* **INSTRUCTIONS**:
- a) Answer these questions from the passage on "Candidatus Midichloria," marking each answer to match its question.
(i) In which order is the genus classified?
(ii) What temporary name did the bacteria carry when first described in 2004?
(iii) What prevalence was estimated in female Rhipicephalus bursa?
- b) Decide whether each statement agrees with the passage on "Candidatus Midichloria." Give yes or no with the deciding words of the passage.
(i) The bacteria measure about 1.2 μm in diameter.
(ii) The bacteria live in the ovary cells of female ticks.
(iii) The interaction of these bacteria with their host is well understood.
- c) Continue the passage on "Candidatus Midichloria" from the point where it stops.

* **TEXT PASSAGE**:

* * * * * * *

"Candidatus Midichloria"

Scientific classification (Candidatus)
- Domain: Bacteria
- Phylum: Pseudomonadota
- Class: Alphaproteobacteria
- Order: Rickettsiales
- Family: "Candidatus Midichloriaceae"
- Genus: "Candidatus Midichloria"
- Species: "Ca. M. mitochondrii"
- Binomial name: "Candidatus Midichloria mitochondrii"

= Midichloria =

Genus of bacteria

"Candidatus Midichloria" is a candidatus genus of Gram-negative, non-endospore-forming bacteria, with a bacillus shape around 0.45 μm in diameter and 1.2 μm in length. First described in 2004 with the temporary name IricES1, "Candidatus Midichloria" species are symbionts of several species of hard ticks (e.g., Ixodes ricinus and Ixodes uriae of the Ixodidae family). They live in the cells of the ovary of the females of this tick species. These bacteria have been observed in the mitochondria of the host cells, a trait that has never been described in any other symbiont of animals.

"Candidatus Midichloria" bacteria seem to consume the mitochondria they parasitize, possibly using them as a source of energy and/or molecules to multiply. The interaction of these symbionts with their host is currently unknown, though the 100% prevalence in the females of the host tick suggests a mutualistic association. Although there is no evidence that even up to 20 bacteria residing within the host cell mitochondria produce deleterious effects in Rhipicephalus bursa, the prevalence in R. bursa was estimated at 33% in females and 14% in males, suggesting that the relationship may be more complicated than previously thought. In I. ricinus, between 10 and 20 bacteria are known to produce deleterious effects, leading to the conclusion that "Candidatus Midichloria" consume mitochondria.

* * * * * * *

Saved data entries
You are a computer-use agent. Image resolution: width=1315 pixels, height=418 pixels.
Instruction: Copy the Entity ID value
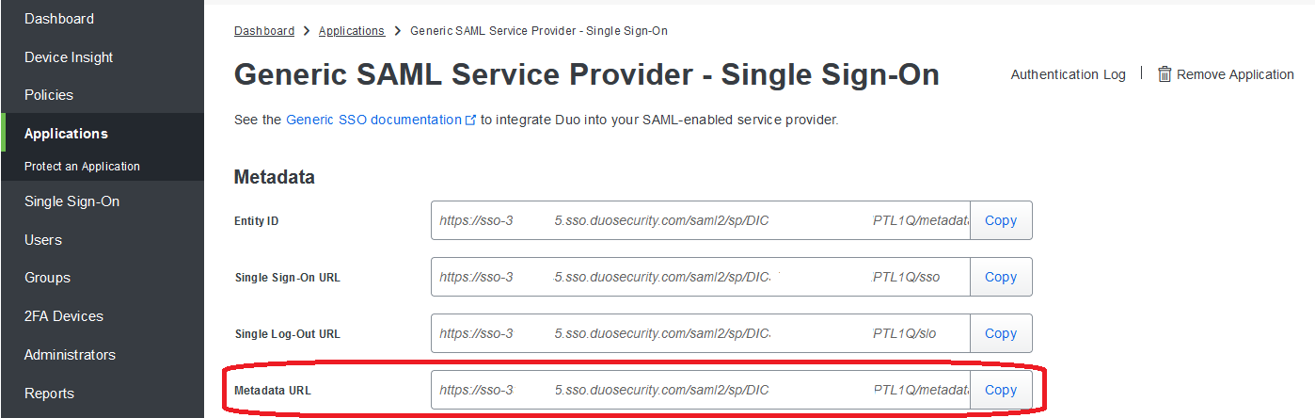(1001, 220)
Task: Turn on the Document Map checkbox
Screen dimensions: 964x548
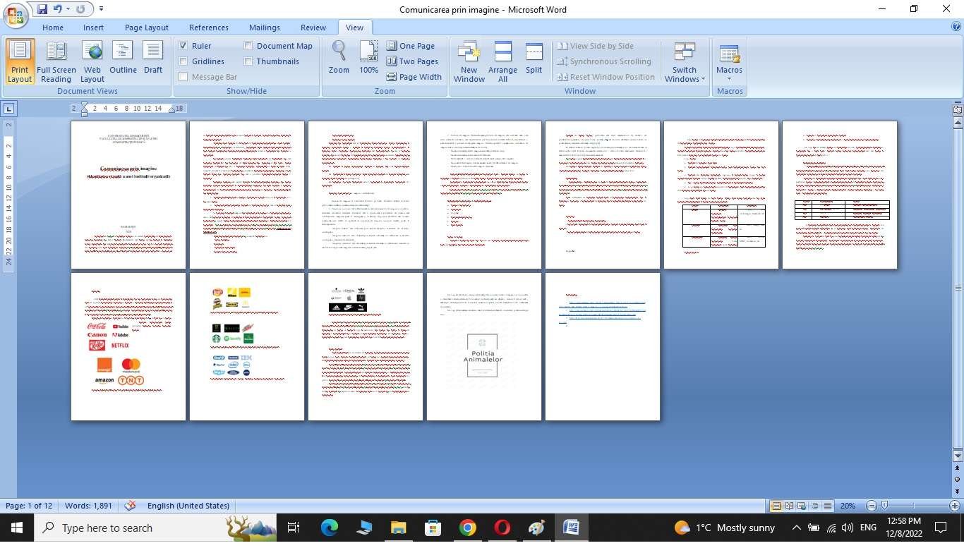Action: (248, 46)
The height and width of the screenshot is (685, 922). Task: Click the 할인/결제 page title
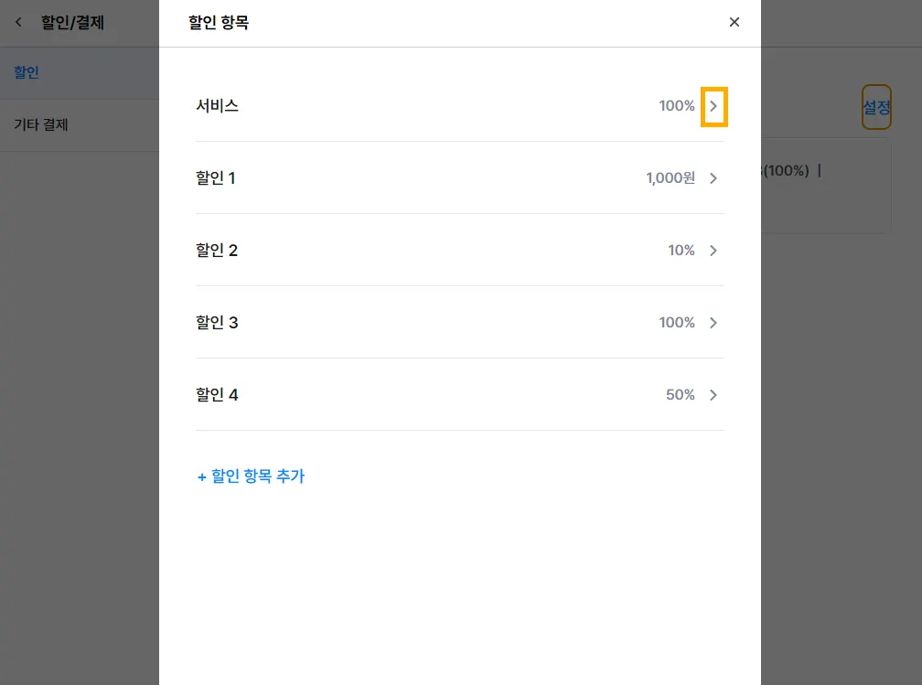point(72,23)
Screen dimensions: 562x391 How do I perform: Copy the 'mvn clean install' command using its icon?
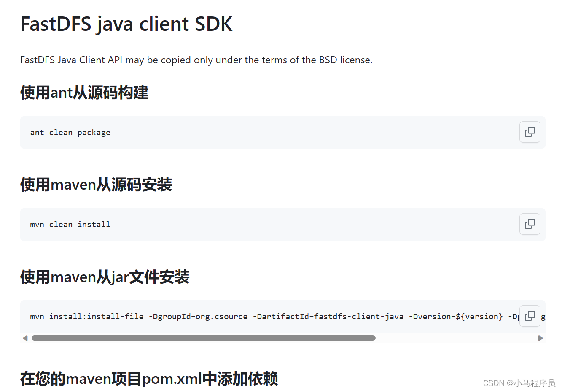pos(530,224)
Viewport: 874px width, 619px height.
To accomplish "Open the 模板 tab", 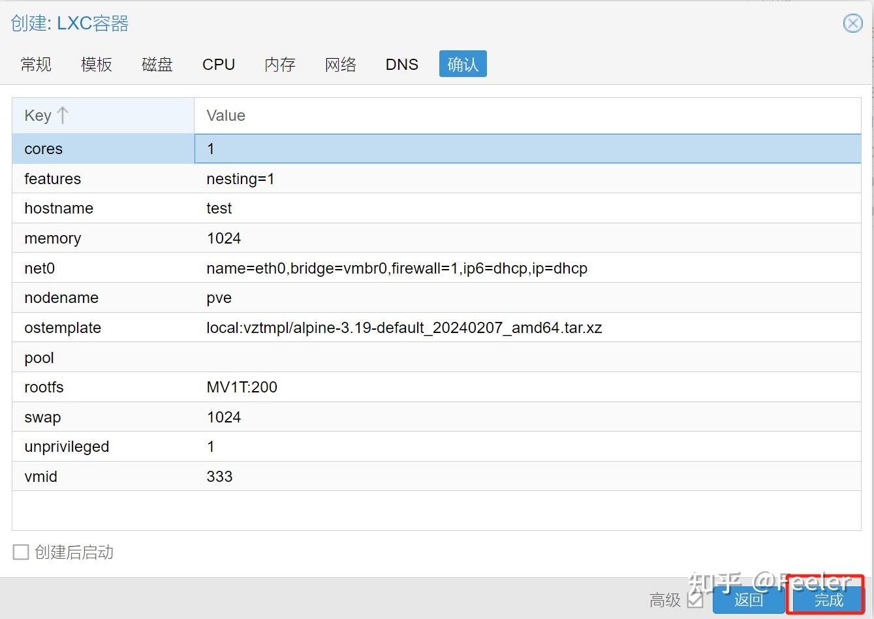I will pyautogui.click(x=96, y=64).
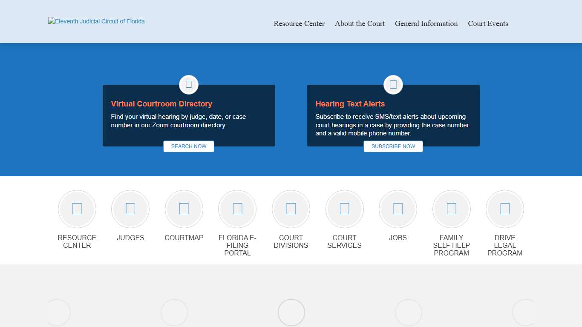Expand the General Information menu
Screen dimensions: 582x327
pos(426,24)
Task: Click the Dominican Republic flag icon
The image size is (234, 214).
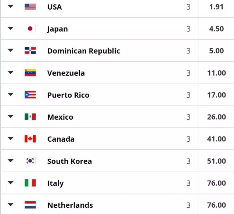Action: [x=30, y=51]
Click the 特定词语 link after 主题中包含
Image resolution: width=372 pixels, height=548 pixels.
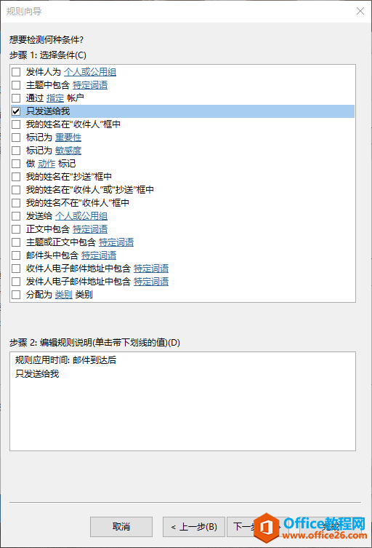coord(90,85)
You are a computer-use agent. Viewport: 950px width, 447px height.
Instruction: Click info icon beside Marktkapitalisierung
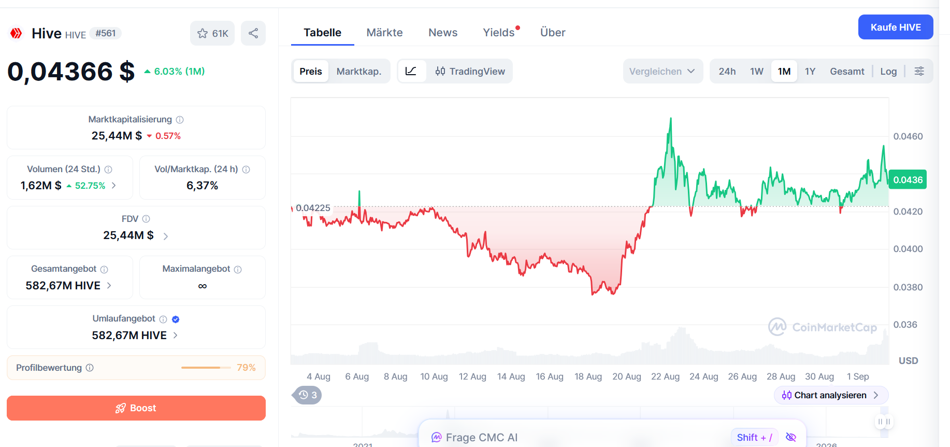point(180,120)
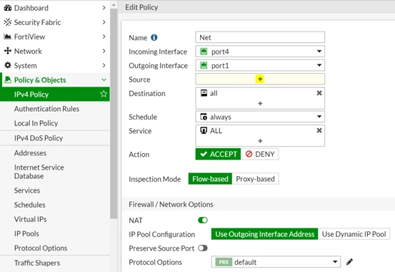Expand the Protocol Options default dropdown
This screenshot has height=272, width=395.
tap(276, 262)
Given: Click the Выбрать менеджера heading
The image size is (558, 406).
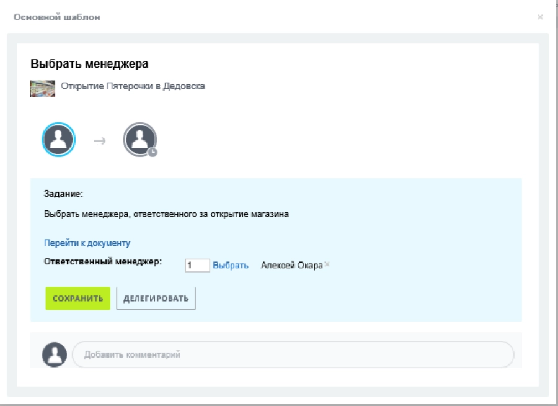Looking at the screenshot, I should [x=89, y=64].
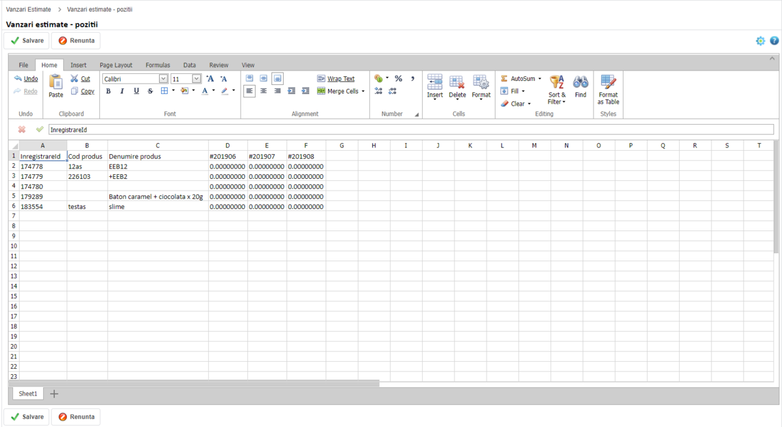Open font color picker arrow

click(214, 91)
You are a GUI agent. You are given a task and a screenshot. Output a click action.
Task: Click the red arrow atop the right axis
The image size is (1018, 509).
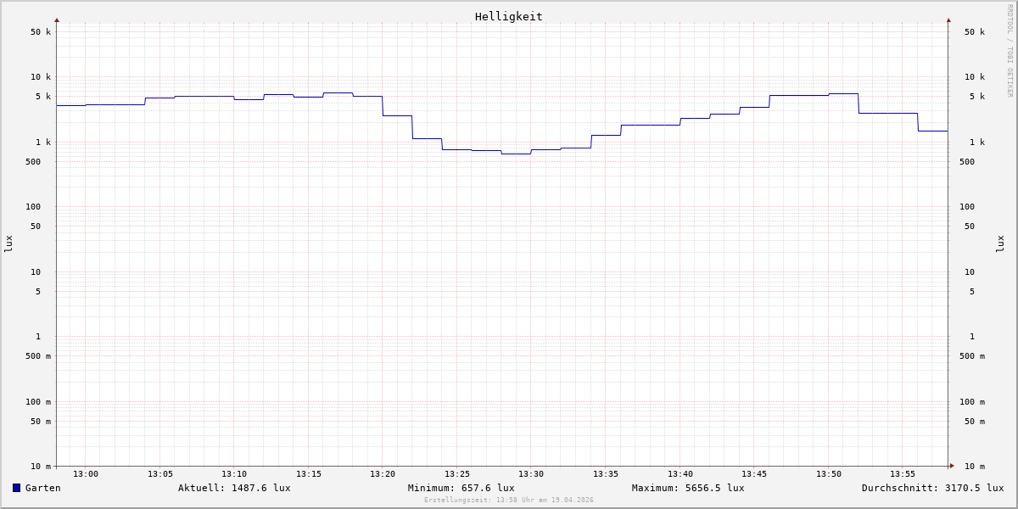(x=948, y=20)

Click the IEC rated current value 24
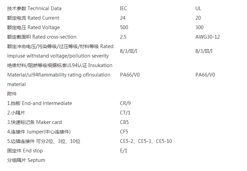(123, 18)
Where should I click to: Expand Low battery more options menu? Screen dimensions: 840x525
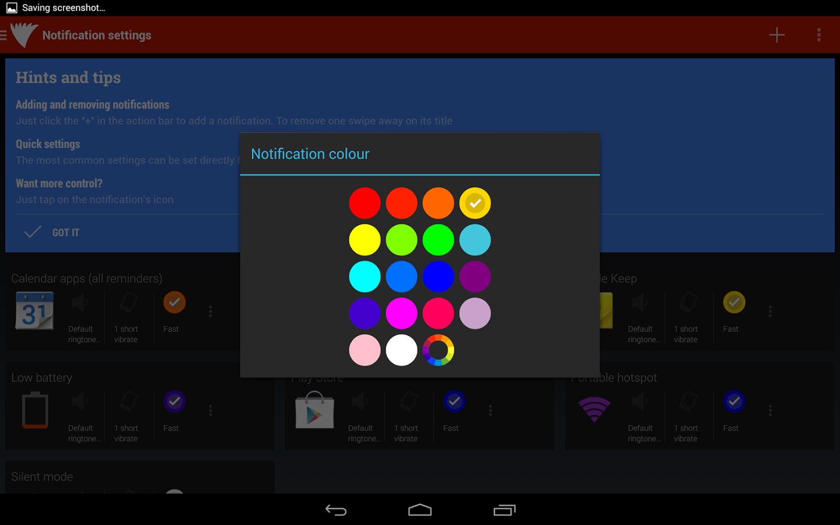[x=211, y=411]
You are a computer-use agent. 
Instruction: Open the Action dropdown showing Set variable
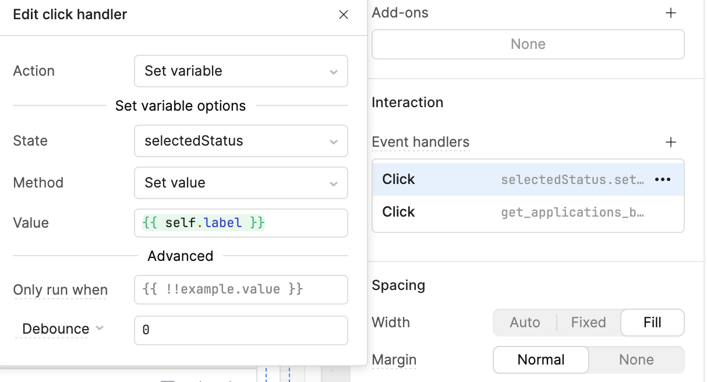[241, 71]
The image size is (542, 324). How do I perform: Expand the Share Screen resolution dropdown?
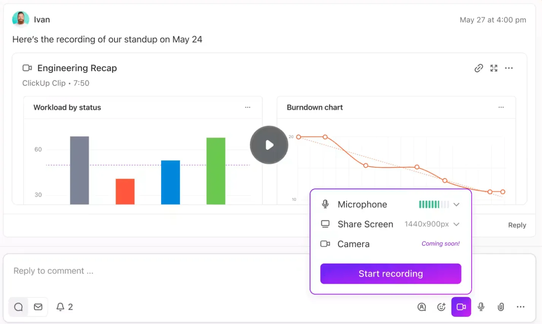(x=456, y=224)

* * * * * * *

* **RESULTS**:
- a)
(i) Rickettsiales
(ii) IricES1
(iii) 33%

- b)
(i) No: "around 0.45 μm in diameter and 1.2 μm in length"
(ii) Yes: "They live in the cells of the ovary of the females of this tick species."
(iii) No: "The interaction of these symbionts with their host is currently unknown"

- c)
==Species==
Only one species, "Candidatus Midichloria mitochondrii", is described in this genus. Molecular screenings, however, have detected the presence of related bacteria in other tick species, as well as in other blood-sucking arthropods, suggesting the possibility of horizontal transmission of these bacteria.

It was given its own family, "Candidatus Midichloriaceae", in the Rickettsiales. Some poorly studied candidate species belonging to this family may include Nicolleia massiliensis and the unclassified Montezuma strain.

==Naming==
The name of this bacterial genus, "Candidatus Midichloria", is derived from the fictional midichlorians, a symbiotic, microscopic life form, which allow beings to communicate with the Force described in the fictional Star Wars universe.

==Genome==
The genome of "Ca. M. mitochondrii" has been sequenced by an international scientific consortium formed by researchers at the University of Milan, the University of Sydney, the University of Valencia, the University of Pavia, and the University of Milan Bicocca.

The genome is 1.2 Mb, and it is, for most characteristics, very similar to the genomes of the other Rickettsiales, with two notable exceptions; the genome of M. mitochondrii contains the gene sets for the synthesis of the flagellum and of a cytochrome cbb3 oxidase.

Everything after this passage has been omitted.